Ну, наконец-то, кое-как добрались до киностудии. В павильоне царила необычная для этого времени тишина — ах, да, снегопад. Бог весть, когда съедутся актеры, и вся съемочная тусовка. День пропал, опять получим нагоняй от Бернса… Давид и Отто отправились в буфет, к их удивлению он работал, и буфетчица приветливо улыбнулась им. Что-то неправильное в нашем бизнесе, подумал Давид, раз народ не стремится на работу, или престиж или оплата, другого не дано.

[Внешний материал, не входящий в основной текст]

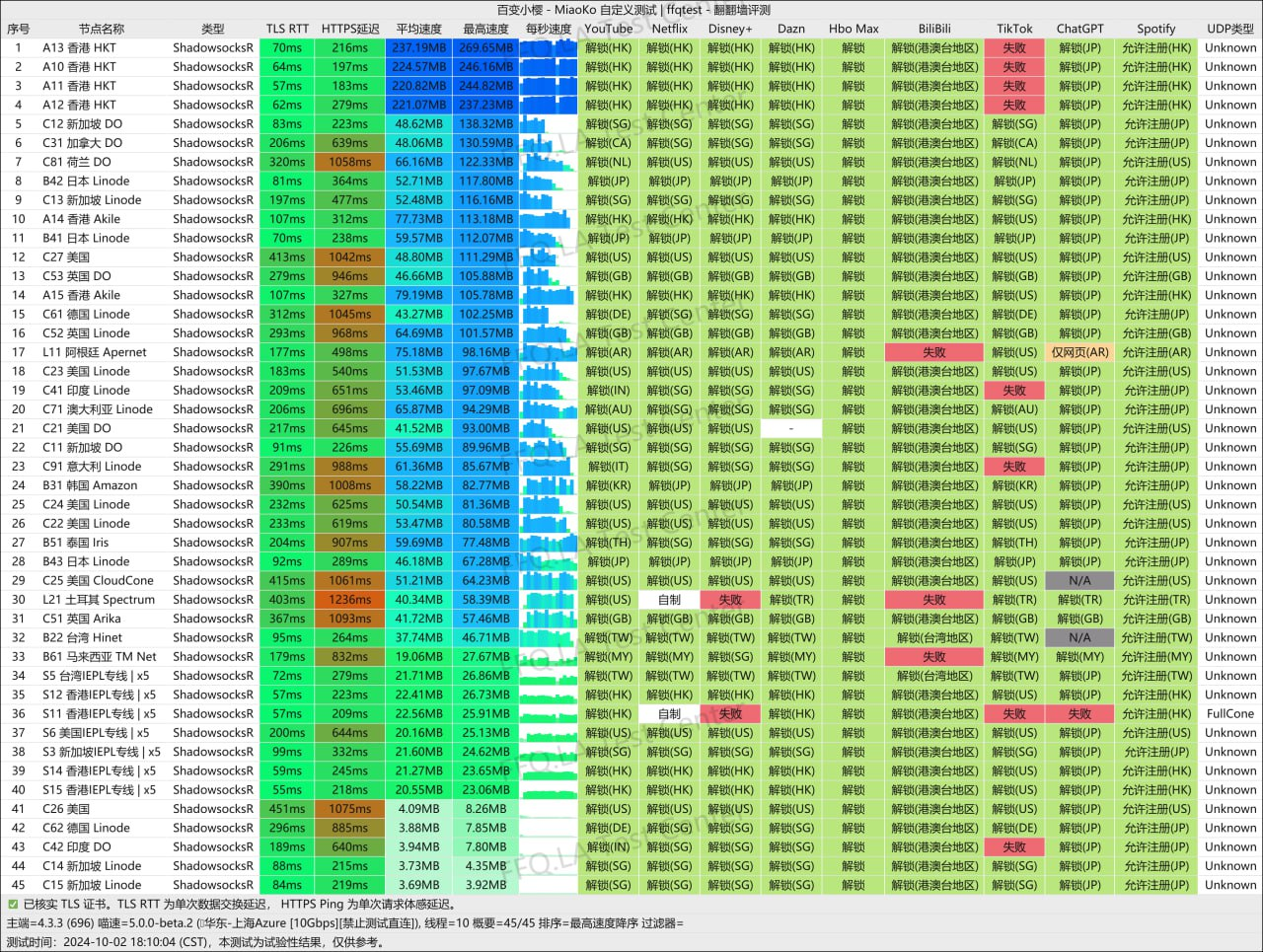Click the ChatGPT column header
The height and width of the screenshot is (952, 1263).
point(1079,29)
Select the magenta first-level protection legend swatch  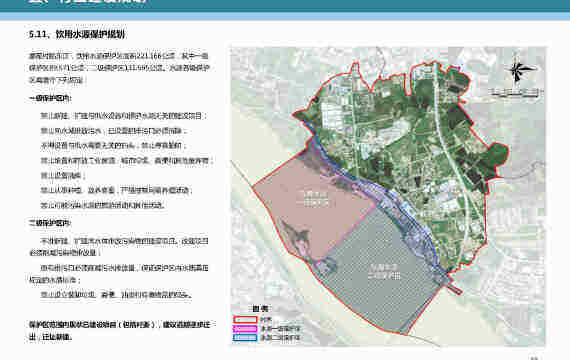click(x=245, y=329)
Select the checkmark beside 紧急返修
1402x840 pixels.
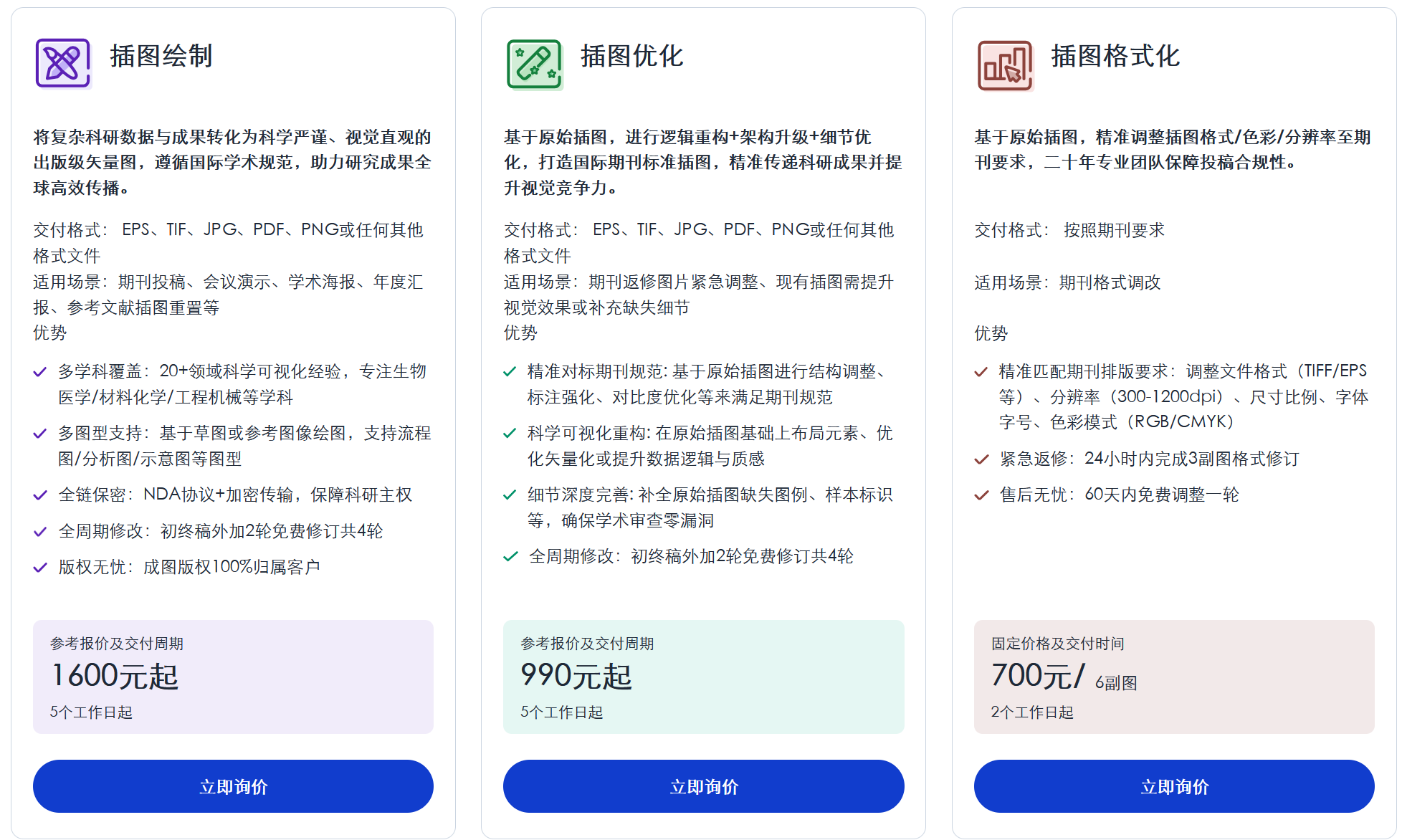(x=981, y=459)
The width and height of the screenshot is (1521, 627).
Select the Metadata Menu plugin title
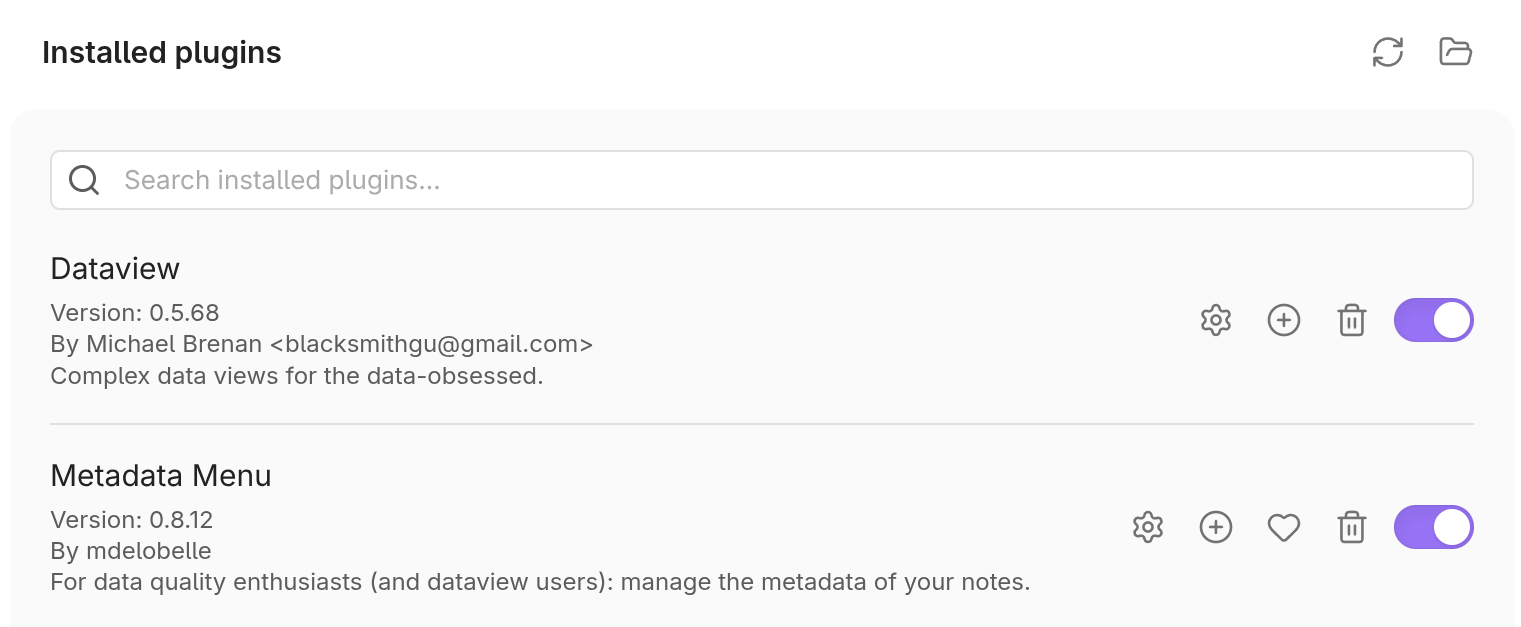pos(161,476)
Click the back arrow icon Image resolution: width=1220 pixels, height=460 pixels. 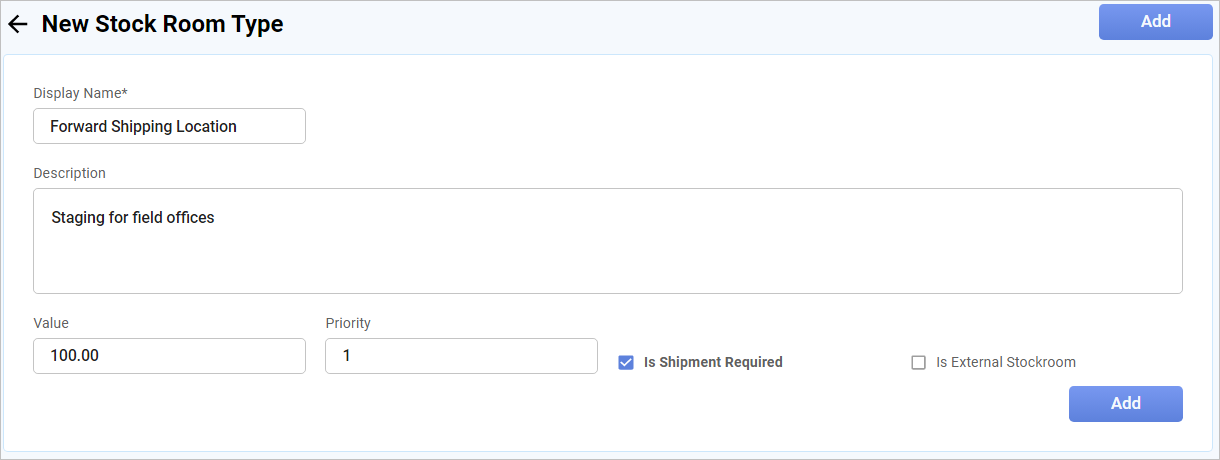coord(18,25)
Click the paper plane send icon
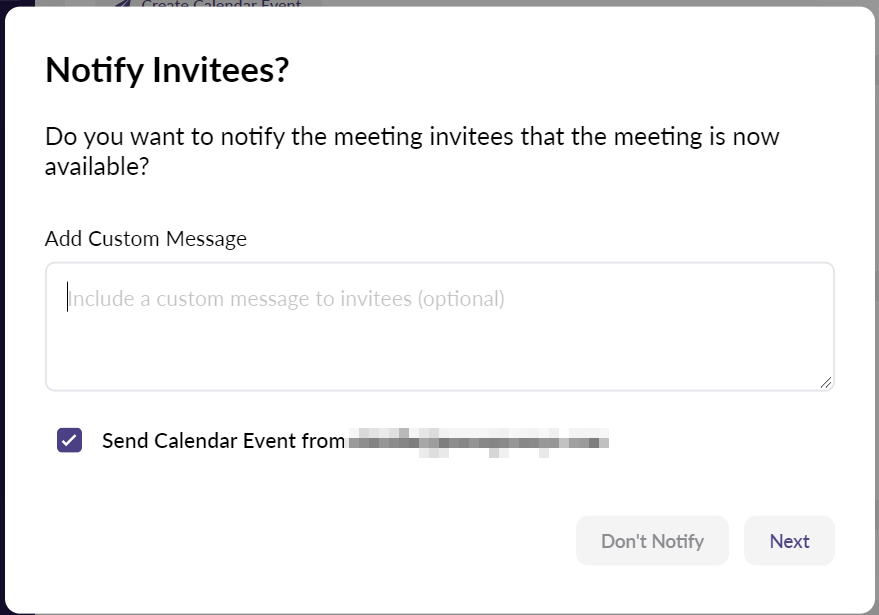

— Блэк рашен, — неожиданно вместо кофе заказал Давид, подумал, что это заразно, но все же предложил немцу, — выпейте Отто, отогреемся.
Немец было запротестовал, но слова Давида показались ему разумными. Отогреться.
Надо спасаться. Выживать.
— Налывай, — по-русски ответил Миллер, и, сняв с головы фрицевскую шапку, ухарски пристроил ее на стойку бара.
— Герр Миллер, да вы обрусели, — хохотнул Давид, и буфетчица заколыхала необъемными грудями, давясь от смеха.
— Дорогуша, — фамильярничал Давид, подражая Клюкину, — тарелочку салями присовокупите. Буфетчица, словно актриса, исполняющая роль родной матери, накрыла стол, тут и Блэк Рашен, и салями, и орешки, и маринованные гуркен для Отто. Утро, несмотря на начало, пообещало вдруг быть добрым. В буфет заскочил Федерико, удивленно вскинул брови, увидав пьющего с утра немца, но тут же влился в коллектив, заказав за свой счет следующую выпивку и гору закуски. А что делать?
Все равно никого нет! Снегопад, опять же. К тому времени, когда собрались все участники кастинга, Михалыч, и съемочная группа, друзья были в хорошем настроении, то бишь, навеселе. Процесс пошел, между пятой и шестой была выбрана дублерша. Далее сняли с первого дубля несколько сложных сцен, вот это производительность! Давид впитывал в себя атмосферу производственного процесса, реагировал на замечания Федерико, требовательно осматривал сложный реквизит.